No kidding. Off topic, but what did you think of the Tim Lewis firing? I’m of the opinion that he was not the problem – the Giants basically had average defensive performances these past two years in spite of some horrible injury problems and a total lack of talent in the starting secondary. I think he did a pretty good job with what he had.

But if he recovers his own fumble, which isn’t all that unusual, he shouldn’t be extra-penalized for what amounts to nothing happening. The other times, I chalk up the unfairness to the same fantasy gods as I do a deflected pass that gets intercepted. In the end, it’s the net effect to the team on the field that seems relevant to me, not what each player individually earns.

What is the correlation for 50+ yard field goal attempts? Do the kickers who excel at them in the first half of a season also excel in the second half and vice versa, or is there a similar negatively correlated regression to the mean as with fumble recoveries?

I was very unhappy with both coordinators, and am glad they are both gone. If there were a blue-chip coaching prospect out there, I’d want Coughlin gone as well. Sadly, there wasn’t, so I’m okay with keeping General Tom for another year. (Note that the last time a 1-year extension was offered to the head coach, Fassel brought the team to the Superbowl.)

My biggest gripe was that neither Lewis nor Hufnagel were capable of making adjustments. Granted, watching the Jets make real-time adjustments made it seem much worse by comparison, similar to the injury and penalties/discipline situations.

Think back to the beginning of the season, where the defense was getting gashed. It took Lewis three full games, a bye week and getting called out by the players to make his first adjustment, after which the defense stepped up and the team went on to an impressive five game winning streak. Four weeks is way too long to make an adjustment; something like one quarter is what I’d rather see.

About the best thing I can say about Tim Lewis is that he was better than Johnny Lynn. If that’s not damning with faint praise, I don’t know what is.

ETA: Thinking back on it, the first adjustment actually came in the second half of the Seahawks game. Still way too long, IMO.

Tiki’s latest bout of public whining shed a bit of light on this. First, a quick recap: One obvious reminder that the Giants were injury-ravaged even before the Coughlin era (when it’s been just as bad, if not worse) was Coughlin’s first press conference when he got the job. He was asked about all the injuries the Giants had been suffering, and if he had any plan to fix it. His response? “Injuries are state of mind.” Reporters jumped all over this, reading into it that he was implying the players were belly-aching fakers. At the time I read it differently; more along the lines of injuries being caused by a lack of mental discipline. ie: Keep your head on a swivel or you’ll get laid out.

Back to the present, Tiki recently whined about how he might have come back if he hadn’t gotten worn down so much the past three seasons. In addition to Coughlin’s constant yammering, Tiki noted that Coughlin has them practicing in full pads every single week, even into the playoffs.

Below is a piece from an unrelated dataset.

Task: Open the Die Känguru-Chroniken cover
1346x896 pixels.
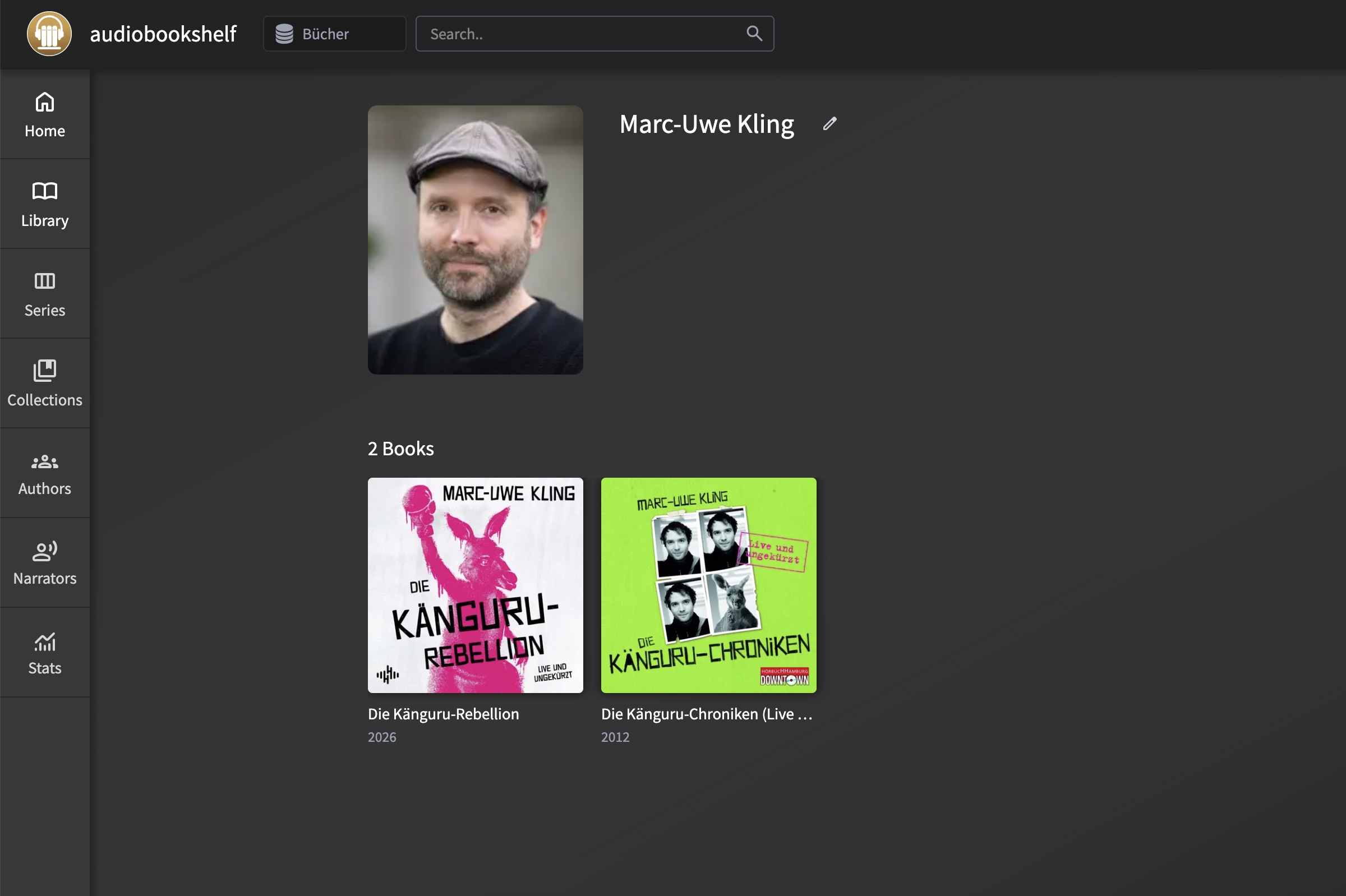Action: (x=708, y=585)
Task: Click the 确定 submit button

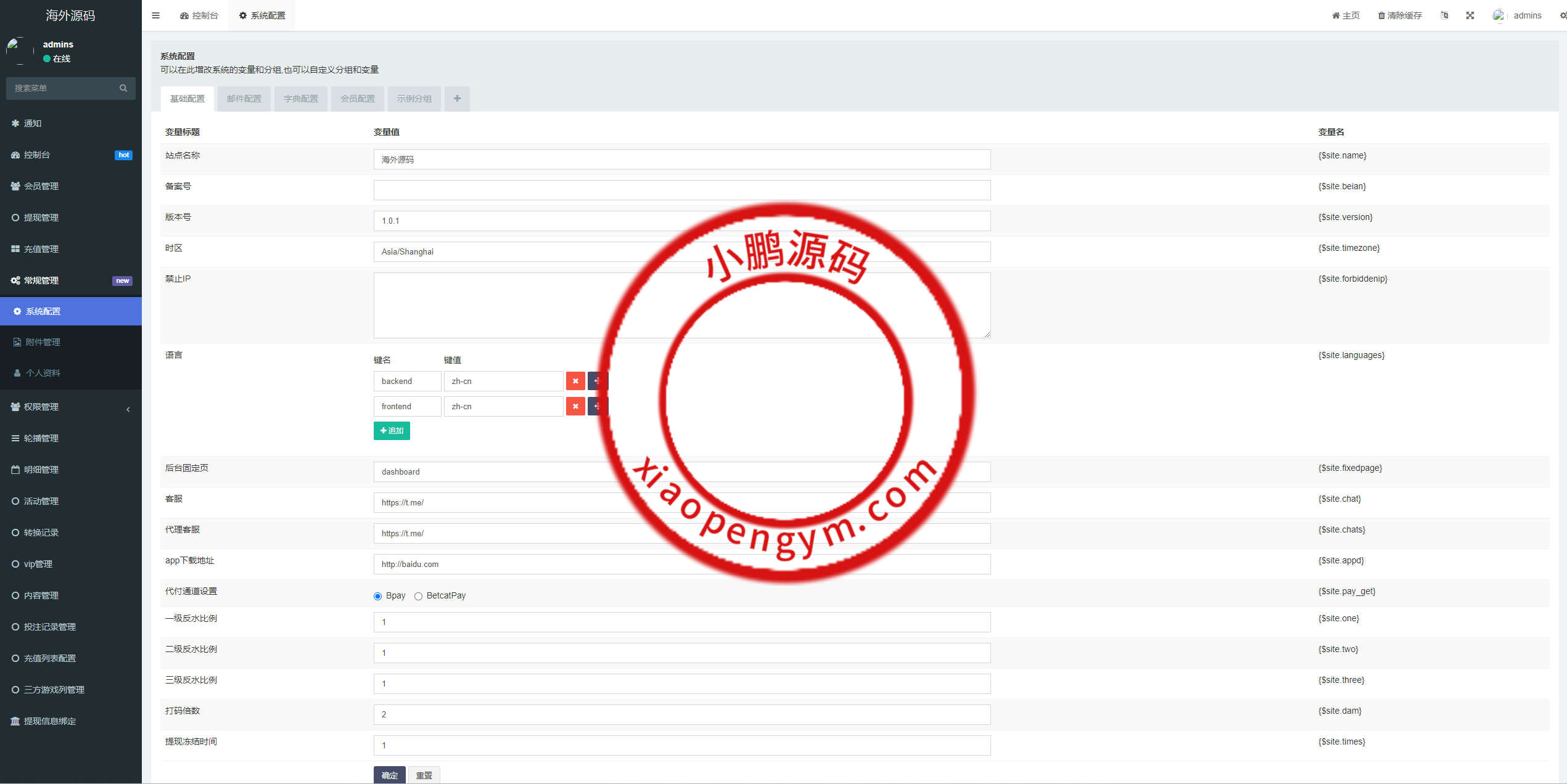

WTF? My understanding is that nobody does this anymore, since it wears down players so much that injuries are almost guaranteed. I vaguely recall a story a few years back about some playoff-bound coach (maybe Andy Reid) being second-guessed because he was running full-pads practices into December. Coughlin was running these practices into January? Fuckin’ shit.

Looks like next year will be yet another injury-plagues year. Great. Hey, maybe we’ll have another star receiver get a major concussion during training camp. Who needs a guy like Shockey anyway, right?